Former GOP presidential nominee Mitt Romney grew so concerned over
rhetoric from Rubio, Cruz and others that he used his first significant
post-2012 speech to urge Republicans to back down from the government
shutdown rhetoric. “We need to exercise great care about any talk
of shutting down government,” Romney said at a fundraiser in New
Hampshire on Aug. 6. “What would come next when soldiers aren’t paid,
when seniors fear for their Medicare and Social Security, and when the
FBI is off-duty?”
Republicans have not backed off their mantra of a dollar in spending
cuts for every dollar of debt-ceiling increase. But if they were to pass
such a bill out of the House, it would go nowhere in the Senate.
Democrats have no appetite for more cuts, given that annual deficits
have been sliced in half and the sequester spending cuts are already
taking a bite out of economic growth with no compromise on the horizon.
Housing prices and equity markets have been rising, small businesses
are showing more inclination to hire and spend, and threats from Europe
are receding, leaving D.C. dysfunction as among the top remaining risks.

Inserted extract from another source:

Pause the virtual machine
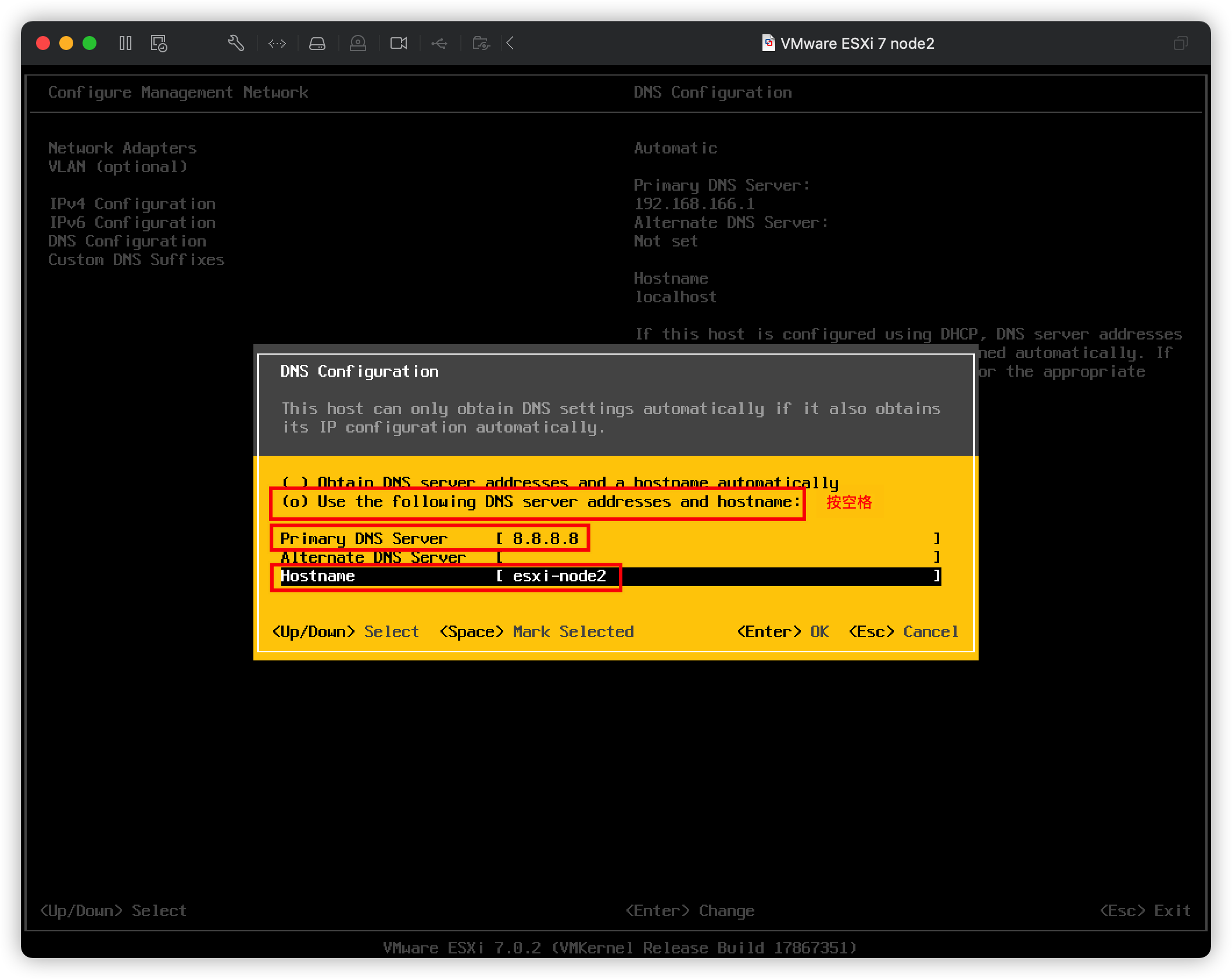Image resolution: width=1232 pixels, height=979 pixels. pyautogui.click(x=125, y=43)
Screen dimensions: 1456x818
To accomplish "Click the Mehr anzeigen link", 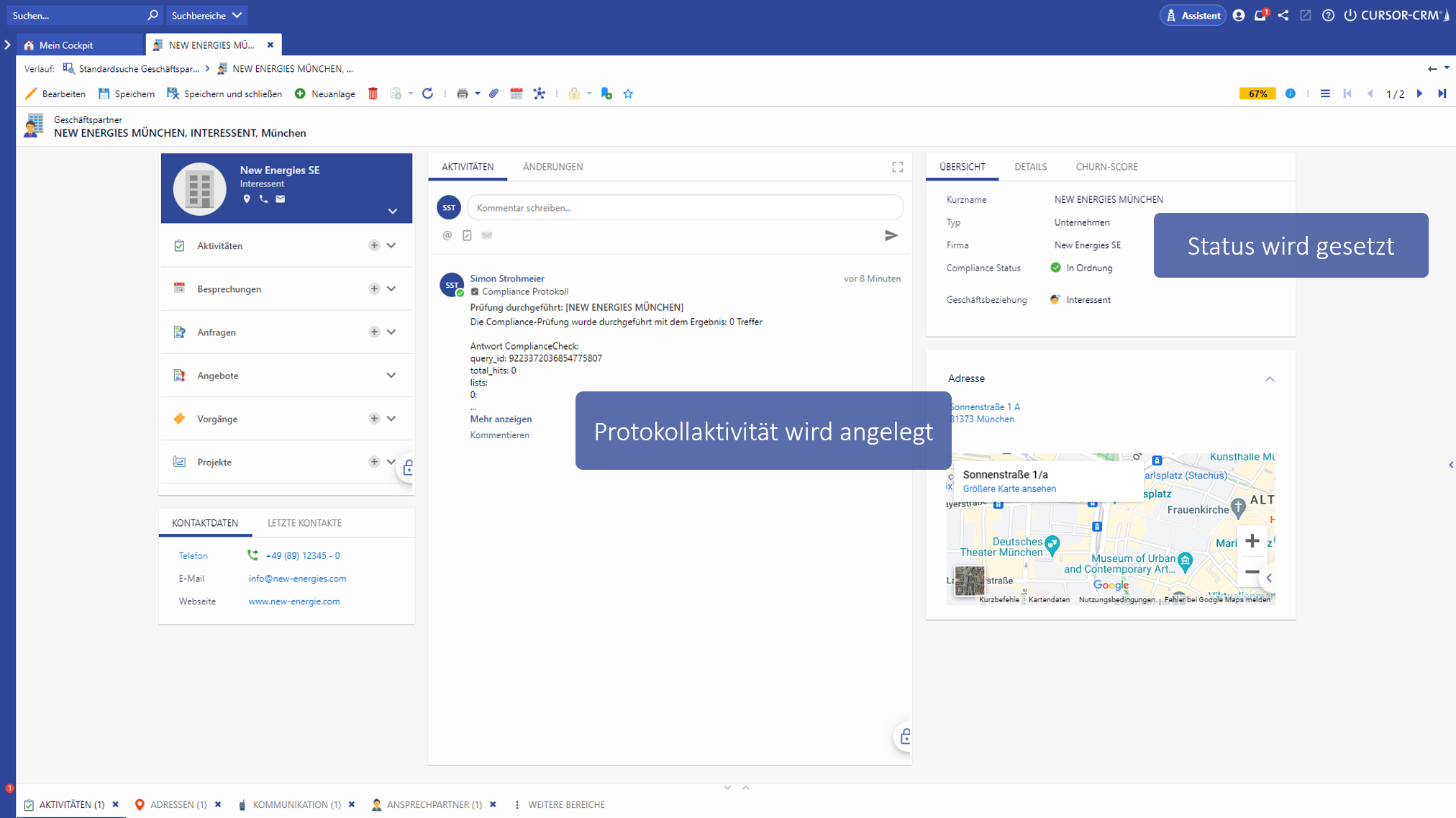I will [x=501, y=419].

“There’d be a host of severe economic consequences associated with
debt default. We’d have negative impact for growth, job creation,
interest rates would spike, it would make our deficit problems even
harder to tackle,” said Rob Nichols, president and CEO of the lobbying
group Financial Services Forum. “Raising the debt ceiling is a critical
and urgent task.”
All this means that the sequel Wall Street expects this fall could turn into a much scarier movie with unpredictable plot lines.